Selected passage —
Start of Block

Be Very Afraid |
(Updated below with PSNI, State Department, and court responses.)
Stuff happened.
Over the weekend, police detectives returning to Belfast with tapes of newly subpoenaed paramilitary interviews from Boston College found themselves unable to comply with a court order. The Court of Appeal in Northern Ireland, considering a legal challenge from former loyalist paramilitary leader Winston Rea, had ordered the Police Service of Northern Ireland to take the interview material it had just obtained from federal law enforcement authorities in Boston and deliver it all directly to the U.S. Consulate in Belfast.
While the court considered Rea's appeal, then, the interviews -- supposedly his, though that has yet to be proved -- would remain in the hands of U.S. officials in an American diplomatic post, out of the easy reach of authorities in Northern Ireland. Since the substance of Rea's legal argument has to do with the very legality and appropriateness of the international process by which the PSNI obtained material from an American university, placing the subpoenaed material in a kind of makeshift United States made at least some amount of sense: The material would reach Northern Ireland, but would be taken out of the practical and immediate jurisdiction of its government, held in a foreign diplomatic facility.
Several news stories in different publications then say this, in almost identical terms, about the thing that happened next: "However, those conditions were varied late last night due to difficulties in arranging to have the sealed container lodged with American representatives."
So instead, the subpoenaed Boston College oral history material stayed with authorities in and of Northern Ireland, stored with and guarded by the courts themselves: "Instead, an amended order was made for the tapes to be taken to the Royal Courts of Justice in Belfast and placed in secure storage there."
No one has explained those "difficulties" in turning over the interview material to the American consulate, though there's the hint of an explanation in that reference to a "sealed container": There must have been security problems, as officials at the consulate worried about taking custody of a box without being able to look inside it.
The first striking thing, here, is a problem that comes up over and over again in news coverage of the Boston College subpoenas, as vague descriptions from government officials just show up, undigested, in print. What were the difficulties? Where did they happen? A pair of PSNI detectives stood outside the consulate in the cold while a stern-faced consul peeled back the curtains and wordlessly shook his worried head, or what? Who communicated, and what did they communicate? When? Where? How?
The vagueness of detail paints fog across some strange and implausible events. Again, something happened, and we don't know what it was, but there's surely something more interesting to it than this carefully vague depiction of unnamed difficulties occurring in some undiscovered space and time.

End of Block

Provided material —
Start of Block

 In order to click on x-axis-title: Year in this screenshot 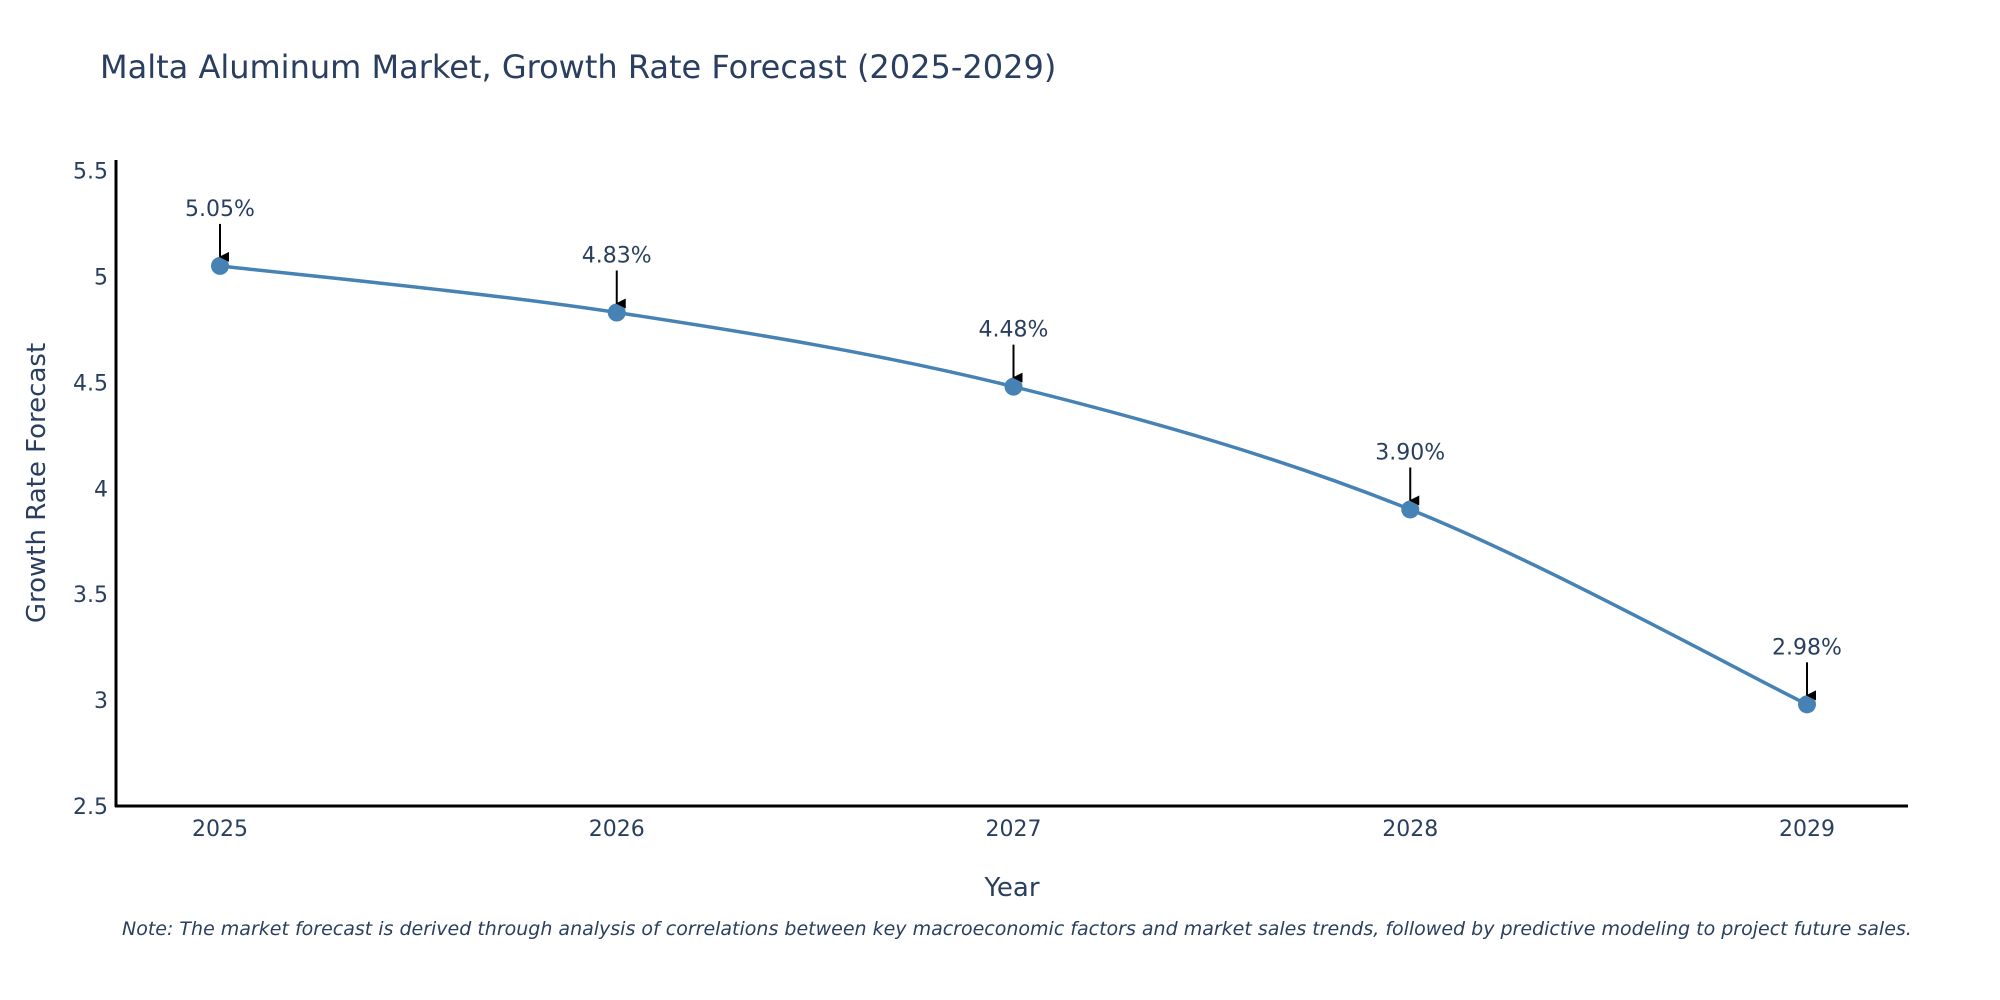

End of Block

Task requirements — Reproduce the passage from the Boston College tapes piece that starts at "No one has explained" and stops after "When? Where? How?", replacing "detectives" with "officers" everywhere it appears.

Answer —
No one has explained those "difficulties" in turning over the interview material to the American consulate, though there's the hint of an explanation in that reference to a "sealed container": There must have been security problems, as officials at the consulate worried about taking custody of a box without being able to look inside it.
The first striking thing, here, is a problem that comes up over and over again in news coverage of the Boston College subpoenas, as vague descriptions from government officials just show up, undigested, in print. What were the difficulties? Where did they happen? A pair of PSNI officers stood outside the consulate in the cold while a stern-faced consul peeled back the curtains and wordlessly shook his worried head, or what? Who communicated, and what did they communicate? When? Where? How?